Zcash has announced that it plans to add a new consensus rule in order to protect its coin supply against counterfeiting attacks. Although Zcash offers privacy features, some of its coins move in such a way that they can be observed via a “turnstile” effect. Beginning in May, Zcash will reject blocks should they show signs of counterfeiting—something that hasn’t happened yet.
Over the past year, Zcash discovered and patched a vulnerability that could have allowed attackers to freely mint new ZEC tokens instead of mining them. Fortunately, this vulnerability was never exploited and has now been patched. However, the recent patch prevents just one known method of counterfeiting. This new rule will protect against any type of counterfeiting.
An overarching solution is important because Zcash’s privacy features make it difficult for anyone to detect counterfeiting directly. Although many Zcash wallets and addresses don’t make use of these privacy features, some Zcash addresses are “shielded.” This means that only some participants can view a particular address’s value, making it hard to say whether counterfeiting has taken place.

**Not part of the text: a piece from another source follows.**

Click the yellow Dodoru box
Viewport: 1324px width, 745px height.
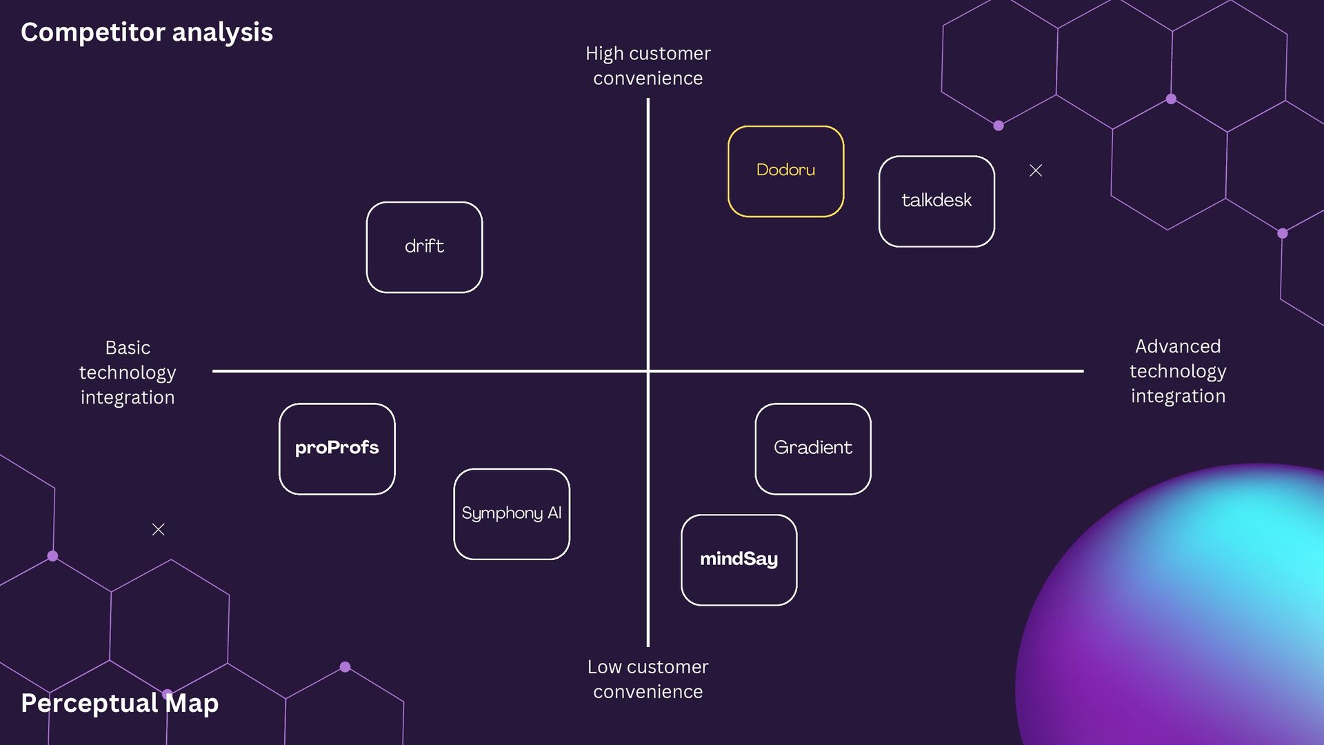[785, 171]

However, counterfeiting can also be detected indirectly. Zcash has two pools of shielded addresses and one pool of transparent addresses. Values can be measured whenever ZEC tokens enter or leave shielded pools—just as a turnstile can be used to count people who pass through it. If more ZEC tokens leave a pool than have entered it, counterfeiting has probably taken place.
Preventing Possible Attacks
Zcash has already used the turnstile effect to demonstrate that counterfeiting hasn’t occurred yet. But starting in May, Zcash nodes will be actively required to reject blocks in which incoming values and outgoing values total a negative amount. This means that Zcash’s coin supply will be safe, even if counterfeiting does take place.
This feature will be tested extensively before it is deployed to Zcash’s main blockchain. However, there could be some issues. Due to irregularities in public tracking, users may not be able to transfer all of their funds out of a shielded pool. Zcash says this is necessary in order to keep counterfeit coins contained.
This change could provide very strong security. More cynically, it could indicate that Zcash has found another vulnerability. Although Zcash says otherwise, the project would need to keep such matters a secret in order to preserve security. It is possible that more details will emerge after the feature is activated in May.